Milli Savunma Bakanı İsmet Yılmaz, Cumhuriyet Üniversitesi'nin yeni akademik yılı açılışına katılmak üzere karayolu ile Sivas'a geldi. Vali Zübeyr Kemelek ve il protokolü tarafından karşılanan Bakan Yılmaz, üniversitenin kültür merkezinde düzenlenen yeni eğitim yılı açılış programına katıldı. Burada bir konuşma yapan Bakan Yılmaz, üniversitelerin özgür düşüncelerin ifade edildiği yerler olduğunu, özgürlüklerin de ancak güvenliğin olduğu yerlerde yaşanabileceğini belirtti.

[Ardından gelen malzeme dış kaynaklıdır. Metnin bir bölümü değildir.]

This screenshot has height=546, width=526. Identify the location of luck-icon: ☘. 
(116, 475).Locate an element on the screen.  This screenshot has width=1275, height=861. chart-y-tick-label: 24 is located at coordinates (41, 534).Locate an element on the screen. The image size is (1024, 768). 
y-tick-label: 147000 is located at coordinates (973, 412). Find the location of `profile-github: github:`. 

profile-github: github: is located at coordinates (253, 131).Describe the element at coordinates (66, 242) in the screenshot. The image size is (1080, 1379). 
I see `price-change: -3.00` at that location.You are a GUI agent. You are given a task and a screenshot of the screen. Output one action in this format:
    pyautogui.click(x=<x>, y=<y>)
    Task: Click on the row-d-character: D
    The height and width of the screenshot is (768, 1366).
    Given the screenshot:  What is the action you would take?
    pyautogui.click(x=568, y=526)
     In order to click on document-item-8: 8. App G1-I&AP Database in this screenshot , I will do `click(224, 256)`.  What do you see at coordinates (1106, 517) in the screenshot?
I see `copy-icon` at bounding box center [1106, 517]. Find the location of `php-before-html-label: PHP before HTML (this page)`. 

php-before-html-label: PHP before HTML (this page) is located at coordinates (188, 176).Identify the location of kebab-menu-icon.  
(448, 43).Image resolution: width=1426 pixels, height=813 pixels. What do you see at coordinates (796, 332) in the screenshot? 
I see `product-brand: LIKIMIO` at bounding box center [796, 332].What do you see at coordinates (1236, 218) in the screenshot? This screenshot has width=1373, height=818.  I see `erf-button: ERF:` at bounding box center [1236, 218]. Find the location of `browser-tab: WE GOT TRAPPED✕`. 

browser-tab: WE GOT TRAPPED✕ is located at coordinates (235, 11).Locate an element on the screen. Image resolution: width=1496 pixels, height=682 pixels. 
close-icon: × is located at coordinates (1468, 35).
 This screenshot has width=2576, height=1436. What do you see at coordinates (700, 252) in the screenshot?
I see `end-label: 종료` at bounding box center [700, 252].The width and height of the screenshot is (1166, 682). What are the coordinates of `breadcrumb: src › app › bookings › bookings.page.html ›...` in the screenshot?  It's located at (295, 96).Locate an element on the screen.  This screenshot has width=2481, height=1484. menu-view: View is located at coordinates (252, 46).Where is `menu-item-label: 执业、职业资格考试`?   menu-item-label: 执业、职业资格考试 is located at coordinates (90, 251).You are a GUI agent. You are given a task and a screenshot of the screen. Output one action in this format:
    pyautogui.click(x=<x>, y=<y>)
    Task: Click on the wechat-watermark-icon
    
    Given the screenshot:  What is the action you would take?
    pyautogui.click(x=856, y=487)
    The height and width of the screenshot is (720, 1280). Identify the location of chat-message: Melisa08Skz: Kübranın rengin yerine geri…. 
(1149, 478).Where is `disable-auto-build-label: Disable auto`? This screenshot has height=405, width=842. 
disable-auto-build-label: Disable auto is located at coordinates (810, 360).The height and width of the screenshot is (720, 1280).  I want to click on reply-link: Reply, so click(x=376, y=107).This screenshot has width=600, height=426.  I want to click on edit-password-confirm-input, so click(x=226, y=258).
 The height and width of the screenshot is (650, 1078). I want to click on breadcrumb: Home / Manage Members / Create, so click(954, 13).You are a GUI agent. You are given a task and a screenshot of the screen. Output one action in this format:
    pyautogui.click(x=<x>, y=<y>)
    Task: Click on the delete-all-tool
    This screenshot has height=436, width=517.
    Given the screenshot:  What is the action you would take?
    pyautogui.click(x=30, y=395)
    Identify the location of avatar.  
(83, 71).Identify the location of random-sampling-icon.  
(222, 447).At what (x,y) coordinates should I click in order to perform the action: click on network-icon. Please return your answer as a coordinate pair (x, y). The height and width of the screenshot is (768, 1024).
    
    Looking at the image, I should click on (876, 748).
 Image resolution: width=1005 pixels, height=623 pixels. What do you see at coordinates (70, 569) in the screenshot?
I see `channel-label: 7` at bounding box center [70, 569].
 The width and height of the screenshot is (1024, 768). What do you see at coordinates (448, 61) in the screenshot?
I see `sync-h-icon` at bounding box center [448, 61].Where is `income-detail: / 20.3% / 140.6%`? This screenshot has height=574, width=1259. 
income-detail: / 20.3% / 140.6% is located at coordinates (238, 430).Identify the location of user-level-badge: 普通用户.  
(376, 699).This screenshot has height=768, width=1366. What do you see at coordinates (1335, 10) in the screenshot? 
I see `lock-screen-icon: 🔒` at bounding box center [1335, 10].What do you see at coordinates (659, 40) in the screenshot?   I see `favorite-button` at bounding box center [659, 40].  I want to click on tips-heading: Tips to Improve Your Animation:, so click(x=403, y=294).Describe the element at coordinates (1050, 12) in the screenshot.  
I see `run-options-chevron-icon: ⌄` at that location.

İnsanların ülkemizde özgürce yaşaması için canını veren şehitleri rahmetle andığını belirten Bakan Yılmaz şöyle konuştu:

"Biz burada rahatça özgürce yaşarken hayatlarını veren şehitlerimize de Allah'tan rahmet diliyorum. Mehmet Akif bu ülkenin toprağının her karışında bir şehit olduğunu belirtir. Bu Anadolu toprağındaki yüksekliğin şehitlerin kanından, canından oluştuğunu gösteriyor ve bu harpler sonunda bu milletin özgürlüğü tattığı yerlerdir. Bu zor dönemlerde neler yapmamız gerekiyor. Şehit ailelerimizin sonuna kadar yanında yer almamız gerekiyor ve acılarını paylaşmamız gerekiyor. Bizim öncelikle insani görevimiz millet olarak budur."

ÖRGÜTÜ AÇILIM DURDURMAZ

Bakan Yılmaz, terörün birilerinin nemalandığı, rantını yediği bir sektör haline geldiğini ifade ederek, "Terörün gerekçesi olarak gösterilen talepler yerine getirmiş olsa bile terör örgütü hiçbir şey olmamış gibi yoluna devam eder. Çünkü terör artık birileri için bir meslek, bir geçim kapısı, Kürt insanının sırtından rant yeme vasıtası haline gelmiştir. Terör örgütünü açılım da durdurmaz, demokratikleşme de. Ancak şu noktayı özellikle vurgulamak gerekiyor, terör örgütünü açılım durdurmaz fakat onun insan kaynaklarını giderek azaltır, ona katılımı azaltır, uzun vadede de kurutur. Bugün sorun, terör örgütünün nasıl tasfiye edileceği sorunudur. Bugün sorun, tasfiye sonucunda örgüt yöneticileri olan tasfiye memurlarına ne pay verileceği sorunudur. Şundan emin olun ki milletten aldığı destekle bu hükümet milletin zerre kadar hakkına halel getirecek hiçbir çalışma yapmaz. Demokratikleşme yolunda atılan adımların terör örgütünün amacının üzüm yemek değil, bağcı dövmek olduğu gerçeğini yalın bir biçimde gözler önüne sermiş olması bile terörle mücadelenin psikolojik boyutu açısından önemli bir başarıdır. Bugün artık terörün Kürt insanının menfaati ve huzurunun değil birilerinin rant heveslerinin olduğu gün gibi ortaya çıkmıştır" diye konuştu.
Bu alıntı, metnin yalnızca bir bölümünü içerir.